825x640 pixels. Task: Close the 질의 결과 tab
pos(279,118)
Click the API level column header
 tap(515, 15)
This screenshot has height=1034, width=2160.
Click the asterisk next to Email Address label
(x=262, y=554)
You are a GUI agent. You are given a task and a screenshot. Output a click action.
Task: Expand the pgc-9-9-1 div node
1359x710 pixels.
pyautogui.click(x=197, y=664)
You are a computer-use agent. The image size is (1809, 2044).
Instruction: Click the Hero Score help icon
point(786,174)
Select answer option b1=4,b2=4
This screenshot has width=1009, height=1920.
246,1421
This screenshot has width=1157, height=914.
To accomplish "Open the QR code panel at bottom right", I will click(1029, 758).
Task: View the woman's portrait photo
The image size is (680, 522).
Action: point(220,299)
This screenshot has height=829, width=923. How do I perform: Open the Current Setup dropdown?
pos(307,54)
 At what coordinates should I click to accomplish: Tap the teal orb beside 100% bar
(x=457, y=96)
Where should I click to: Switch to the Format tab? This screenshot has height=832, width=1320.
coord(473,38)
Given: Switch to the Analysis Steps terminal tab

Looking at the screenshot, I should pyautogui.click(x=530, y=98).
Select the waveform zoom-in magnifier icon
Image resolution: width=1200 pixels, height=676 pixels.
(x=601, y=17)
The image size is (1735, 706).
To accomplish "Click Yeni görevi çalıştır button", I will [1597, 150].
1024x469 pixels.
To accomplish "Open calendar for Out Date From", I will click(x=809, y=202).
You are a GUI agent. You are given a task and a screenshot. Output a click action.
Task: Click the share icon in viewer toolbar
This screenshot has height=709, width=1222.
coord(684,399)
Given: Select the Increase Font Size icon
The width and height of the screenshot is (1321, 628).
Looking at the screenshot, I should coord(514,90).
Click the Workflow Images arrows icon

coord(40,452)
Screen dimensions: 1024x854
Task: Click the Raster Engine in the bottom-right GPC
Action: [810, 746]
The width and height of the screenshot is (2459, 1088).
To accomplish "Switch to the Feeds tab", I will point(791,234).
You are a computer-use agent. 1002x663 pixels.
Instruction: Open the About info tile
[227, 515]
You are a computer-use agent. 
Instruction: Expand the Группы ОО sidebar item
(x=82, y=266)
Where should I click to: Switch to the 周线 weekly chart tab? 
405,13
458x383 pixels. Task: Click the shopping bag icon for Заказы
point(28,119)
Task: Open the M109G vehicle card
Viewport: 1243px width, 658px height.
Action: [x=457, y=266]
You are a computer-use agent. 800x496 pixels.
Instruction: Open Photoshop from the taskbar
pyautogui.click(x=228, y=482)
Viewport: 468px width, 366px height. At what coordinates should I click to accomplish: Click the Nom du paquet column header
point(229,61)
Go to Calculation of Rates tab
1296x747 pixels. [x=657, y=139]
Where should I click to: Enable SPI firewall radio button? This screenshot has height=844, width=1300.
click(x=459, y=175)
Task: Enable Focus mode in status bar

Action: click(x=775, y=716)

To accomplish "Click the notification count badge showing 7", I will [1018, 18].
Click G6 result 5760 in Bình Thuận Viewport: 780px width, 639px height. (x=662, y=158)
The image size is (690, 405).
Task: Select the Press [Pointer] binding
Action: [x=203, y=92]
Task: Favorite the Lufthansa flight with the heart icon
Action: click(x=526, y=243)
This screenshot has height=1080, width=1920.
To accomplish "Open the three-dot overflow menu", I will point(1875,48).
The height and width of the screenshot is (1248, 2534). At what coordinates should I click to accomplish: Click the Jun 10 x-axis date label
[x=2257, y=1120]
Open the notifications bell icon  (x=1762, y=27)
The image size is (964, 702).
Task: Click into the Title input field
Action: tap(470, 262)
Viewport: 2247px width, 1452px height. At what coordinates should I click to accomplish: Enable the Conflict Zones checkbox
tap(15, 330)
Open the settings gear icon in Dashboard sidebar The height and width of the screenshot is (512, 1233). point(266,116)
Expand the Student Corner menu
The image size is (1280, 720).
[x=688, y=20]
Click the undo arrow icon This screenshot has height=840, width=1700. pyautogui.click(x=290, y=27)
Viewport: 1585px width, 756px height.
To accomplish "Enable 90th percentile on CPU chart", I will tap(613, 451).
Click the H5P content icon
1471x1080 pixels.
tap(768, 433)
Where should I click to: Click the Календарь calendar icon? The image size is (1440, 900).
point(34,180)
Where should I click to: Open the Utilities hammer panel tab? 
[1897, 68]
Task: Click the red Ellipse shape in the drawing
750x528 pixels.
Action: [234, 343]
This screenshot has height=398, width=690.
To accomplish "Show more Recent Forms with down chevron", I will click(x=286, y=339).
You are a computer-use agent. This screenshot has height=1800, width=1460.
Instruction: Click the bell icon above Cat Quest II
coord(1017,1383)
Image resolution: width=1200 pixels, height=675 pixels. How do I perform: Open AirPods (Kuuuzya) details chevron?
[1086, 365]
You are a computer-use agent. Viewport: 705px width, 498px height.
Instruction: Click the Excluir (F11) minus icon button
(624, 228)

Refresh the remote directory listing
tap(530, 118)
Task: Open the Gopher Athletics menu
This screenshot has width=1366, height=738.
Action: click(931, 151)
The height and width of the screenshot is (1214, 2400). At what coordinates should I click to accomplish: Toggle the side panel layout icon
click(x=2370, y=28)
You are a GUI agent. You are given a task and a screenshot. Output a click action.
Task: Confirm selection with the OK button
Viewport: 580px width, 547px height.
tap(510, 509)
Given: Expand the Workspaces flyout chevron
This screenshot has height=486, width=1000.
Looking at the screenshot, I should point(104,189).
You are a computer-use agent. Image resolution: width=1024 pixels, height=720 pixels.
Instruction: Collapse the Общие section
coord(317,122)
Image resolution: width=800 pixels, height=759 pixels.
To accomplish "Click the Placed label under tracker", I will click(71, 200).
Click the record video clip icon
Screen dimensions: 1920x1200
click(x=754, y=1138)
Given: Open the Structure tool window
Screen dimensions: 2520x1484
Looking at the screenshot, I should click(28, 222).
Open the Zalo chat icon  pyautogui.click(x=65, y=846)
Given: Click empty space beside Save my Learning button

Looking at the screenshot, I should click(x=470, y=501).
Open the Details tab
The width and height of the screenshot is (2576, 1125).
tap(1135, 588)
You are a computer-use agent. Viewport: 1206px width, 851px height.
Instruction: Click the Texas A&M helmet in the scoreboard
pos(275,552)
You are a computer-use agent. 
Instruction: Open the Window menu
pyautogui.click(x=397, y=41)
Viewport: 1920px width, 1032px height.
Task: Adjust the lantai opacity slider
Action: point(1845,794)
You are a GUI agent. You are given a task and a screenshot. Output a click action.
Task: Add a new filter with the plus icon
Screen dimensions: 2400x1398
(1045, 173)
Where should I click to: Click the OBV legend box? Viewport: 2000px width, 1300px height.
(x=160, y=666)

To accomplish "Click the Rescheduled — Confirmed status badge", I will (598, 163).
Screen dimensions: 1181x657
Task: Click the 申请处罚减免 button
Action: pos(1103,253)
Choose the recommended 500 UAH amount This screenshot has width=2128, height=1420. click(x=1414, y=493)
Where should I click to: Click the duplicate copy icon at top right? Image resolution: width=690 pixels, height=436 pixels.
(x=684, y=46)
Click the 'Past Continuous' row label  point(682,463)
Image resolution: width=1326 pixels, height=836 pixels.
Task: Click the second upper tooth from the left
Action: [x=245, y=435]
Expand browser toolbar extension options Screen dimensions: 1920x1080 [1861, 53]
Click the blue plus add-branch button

:::::

Work to be completed:
Revise the lines above, replacing each "GUI agent" with "GUI assistant" and leaving everything else unchanged.

Worked solution:
825x640 pixels. Task: Close the 질의 결과 tab
pos(279,118)
Click the API level column header
 tap(515, 15)
This screenshot has height=1034, width=2160.
Click the asterisk next to Email Address label
(x=262, y=554)
You are a GUI assistant. You are given a task and a screenshot. Output a click action.
Task: Expand the pgc-9-9-1 div node
1359x710 pixels.
pyautogui.click(x=197, y=664)
You are a computer-use agent. The image size is (1809, 2044).
Instruction: Click the Hero Score help icon
point(786,174)
Select answer option b1=4,b2=4
This screenshot has width=1009, height=1920.
246,1421
This screenshot has width=1157, height=914.
To accomplish "Open the QR code panel at bottom right", I will click(1029, 758).
Task: View the woman's portrait photo
The image size is (680, 522).
Action: point(220,299)
This screenshot has height=829, width=923. How do I perform: Open the Current Setup dropdown?
pos(307,54)
 At what coordinates should I click to accomplish: Tap the teal orb beside 100% bar
(x=457, y=96)
Where should I click to: Switch to the Format tab? This screenshot has height=832, width=1320.
coord(473,38)
Given: Switch to the Analysis Steps terminal tab

Looking at the screenshot, I should pyautogui.click(x=530, y=98).
Select the waveform zoom-in magnifier icon
Image resolution: width=1200 pixels, height=676 pixels.
(x=601, y=17)
The image size is (1735, 706).
To accomplish "Click Yeni görevi çalıştır button", I will [1597, 150].
1024x469 pixels.
To accomplish "Open calendar for Out Date From", I will click(x=809, y=202).
You are a GUI assistant. You are given a task and a screenshot. Output a click action.
Task: Click the share icon in viewer toolbar
This screenshot has height=709, width=1222.
coord(684,399)
Given: Select the Increase Font Size icon
The width and height of the screenshot is (1321, 628).
Looking at the screenshot, I should coord(514,90).
Click the Workflow Images arrows icon

coord(40,452)
Screen dimensions: 1024x854
Task: Click the Raster Engine in the bottom-right GPC
Action: [810, 746]
The width and height of the screenshot is (2459, 1088).
To accomplish "Switch to the Feeds tab", I will point(791,234).
You are a computer-use agent. 1002x663 pixels.
Instruction: Open the About info tile
[227, 515]
You are a computer-use agent. 
Instruction: Expand the Группы ОО sidebar item
(x=82, y=266)
Where should I click to: Switch to the 周线 weekly chart tab? 
405,13
458x383 pixels. Task: Click the shopping bag icon for Заказы
point(28,119)
Task: Open the M109G vehicle card
Viewport: 1243px width, 658px height.
Action: [x=457, y=266]
You are a computer-use agent. 800x496 pixels.
Instruction: Open Photoshop from the taskbar
pyautogui.click(x=228, y=482)
Viewport: 468px width, 366px height. At what coordinates should I click to accomplish: Click the Nom du paquet column header
point(229,61)
Go to Calculation of Rates tab
1296x747 pixels. [x=657, y=139]
Where should I click to: Enable SPI firewall radio button? This screenshot has height=844, width=1300.
click(x=459, y=175)
Task: Enable Focus mode in status bar

Action: click(x=775, y=716)

To accomplish "Click the notification count badge showing 7", I will [1018, 18].
Click G6 result 5760 in Bình Thuận Viewport: 780px width, 639px height. (x=662, y=158)
The image size is (690, 405).
Task: Select the Press [Pointer] binding
Action: [x=203, y=92]
Task: Favorite the Lufthansa flight with the heart icon
Action: click(x=526, y=243)
This screenshot has height=1080, width=1920.
To accomplish "Open the three-dot overflow menu", I will point(1875,48).
The height and width of the screenshot is (1248, 2534). At what coordinates should I click to accomplish: Click the Jun 10 x-axis date label
[x=2257, y=1120]
Open the notifications bell icon  (x=1762, y=27)
The image size is (964, 702).
Task: Click into the Title input field
Action: tap(470, 262)
Viewport: 2247px width, 1452px height. At what coordinates should I click to accomplish: Enable the Conflict Zones checkbox
tap(15, 330)
Open the settings gear icon in Dashboard sidebar The height and width of the screenshot is (512, 1233). point(266,116)
Expand the Student Corner menu
The image size is (1280, 720).
[x=688, y=20]
Click the undo arrow icon This screenshot has height=840, width=1700. pyautogui.click(x=290, y=27)
Viewport: 1585px width, 756px height.
To accomplish "Enable 90th percentile on CPU chart", I will tap(613, 451).
Click the H5P content icon
1471x1080 pixels.
tap(768, 433)
Where should I click to: Click the Календарь calendar icon? The image size is (1440, 900).
point(34,180)
Where should I click to: Open the Utilities hammer panel tab? 
[1897, 68]
Task: Click the red Ellipse shape in the drawing
750x528 pixels.
Action: [234, 343]
This screenshot has height=398, width=690.
To accomplish "Show more Recent Forms with down chevron", I will click(x=286, y=339).
You are a computer-use agent. This screenshot has height=1800, width=1460.
Instruction: Click the bell icon above Cat Quest II
coord(1017,1383)
Image resolution: width=1200 pixels, height=675 pixels. How do I perform: Open AirPods (Kuuuzya) details chevron?
[1086, 365]
You are a computer-use agent. Viewport: 705px width, 498px height.
Instruction: Click the Excluir (F11) minus icon button
(624, 228)

Refresh the remote directory listing
tap(530, 118)
Task: Open the Gopher Athletics menu
This screenshot has width=1366, height=738.
Action: click(931, 151)
The height and width of the screenshot is (1214, 2400). At what coordinates should I click to accomplish: Toggle the side panel layout icon
click(x=2370, y=28)
You are a GUI assistant. You are given a task and a screenshot. Output a click action.
Task: Confirm selection with the OK button
Viewport: 580px width, 547px height.
tap(510, 509)
Given: Expand the Workspaces flyout chevron
This screenshot has height=486, width=1000.
Looking at the screenshot, I should point(104,189).
You are a computer-use agent. Image resolution: width=1024 pixels, height=720 pixels.
Instruction: Collapse the Общие section
coord(317,122)
Image resolution: width=800 pixels, height=759 pixels.
To accomplish "Click the Placed label under tracker", I will click(71, 200).
Click the record video clip icon
Screen dimensions: 1920x1200
click(x=754, y=1138)
Given: Open the Structure tool window
Screen dimensions: 2520x1484
Looking at the screenshot, I should click(28, 222).
Open the Zalo chat icon  pyautogui.click(x=65, y=846)
Given: Click empty space beside Save my Learning button

Looking at the screenshot, I should click(x=470, y=501).
Open the Details tab
The width and height of the screenshot is (2576, 1125).
tap(1135, 588)
You are a computer-use agent. Viewport: 1206px width, 851px height.
Instruction: Click the Texas A&M helmet in the scoreboard
pos(275,552)
You are a computer-use agent. 
Instruction: Open the Window menu
pyautogui.click(x=397, y=41)
Viewport: 1920px width, 1032px height.
Task: Adjust the lantai opacity slider
Action: point(1845,794)
You are a GUI assistant. You are given a task and a screenshot. Output a click action.
Task: Add a new filter with the plus icon
Screen dimensions: 2400x1398
(1045, 173)
Where should I click to: Click the OBV legend box? Viewport: 2000px width, 1300px height.
(x=160, y=666)

To accomplish "Click the Rescheduled — Confirmed status badge", I will (598, 163).
Screen dimensions: 1181x657
Task: Click the 申请处罚减免 button
Action: pos(1103,253)
Choose the recommended 500 UAH amount This screenshot has width=2128, height=1420. click(x=1414, y=493)
Where should I click to: Click the duplicate copy icon at top right? Image resolution: width=690 pixels, height=436 pixels.
(x=684, y=46)
Click the 'Past Continuous' row label  point(682,463)
Image resolution: width=1326 pixels, height=836 pixels.
Task: Click the second upper tooth from the left
Action: [x=245, y=435]
Expand browser toolbar extension options Screen dimensions: 1920x1080 [1861, 53]
Click the blue plus add-branch button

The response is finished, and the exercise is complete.